Suzanna, enseignante également, est quant à elle une enfant « antivax ». « Ma mère a fait le choix de ne pas nous vacciner. Pour mes enfants, Nous avons limité au minimum : le DTP. Et encore, mon médecin homéopathe a fait semblant de faire le rappel… Pour le reste, il a déclaré que les vaccins étaient incompatibles avec leur état de santé.» Comme quoi le médecin de Tourangeau n’est visiblement pas le seul à falsifier les carnets. Suzanna a une explication de son refus pour chaque maladie. « Récemment j’ai découvert que je suis naturellement immunisée contre le tétanos sans être vaccinée. Pour moi, la diphtérie reste inutile, nous n’allons pas en Afrique. Je comprends la politique vaccinale d’un point de vue épidémiologique, mais pour moi, cela n’est pas utile. Ca ne va pas dans le sens de l’individuation des soins. On nous fait croire que c’est vital. En plus, la plupart ne protège pas complètement. Et puis, aujourd’hui, le DTP s’est transformé en vaccin hexavalent (hépatite b, coqueluche, infections à haemphilus…). Je trouve que 6 vaccins en une fois pour un bébé de 2 mois, c’est beaucoup ! » Les réserves à l’encontre d’un hexavalent peuvent s’entendre de la part de parents d’un très jeune bébé légitimement angoissés. Les autres arguments laissent forcément pantois. Car c’est bien parce que chacun joue le jeu de la vaccination que la population dans son ensemble est protégée. Notamment les plus faibles, ceux qui sont trop jeunes pour l’être ou qui présentent une réelle inaptitude. Mais ça aussi les antivax le contestent. Ou s’en fichent.

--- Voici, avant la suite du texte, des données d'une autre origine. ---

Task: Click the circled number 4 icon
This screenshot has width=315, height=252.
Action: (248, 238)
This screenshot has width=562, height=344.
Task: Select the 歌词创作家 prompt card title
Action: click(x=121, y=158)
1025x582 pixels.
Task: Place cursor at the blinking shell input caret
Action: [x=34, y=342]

On le voit, quand on aborde la vaccination, les arguments purement scientifiques ne sont pas les seuls invoqués, loin de là. Les opinions défavorables reposent soit sur un déficit de connaissance, soit sur une posture critique, plus ou moins étayée, plus ou moins rationnelle, presque ataviquement suspicieuse à l’égard de toute parole officielle ou tout courant dominant. Malgré tout, s’il est une certitude aujourd’hui, en France et chez nos voisins, c’est bien celle-là : l’information, la pédagogie mais aussi la transparence sur les produits restent la seule clé pour faire sauter le verrou de la défiance.

(1) Cervarix, son concurrent qui couvre les papillomavirus de type 16 et 18, reste aussi très peu prescrit.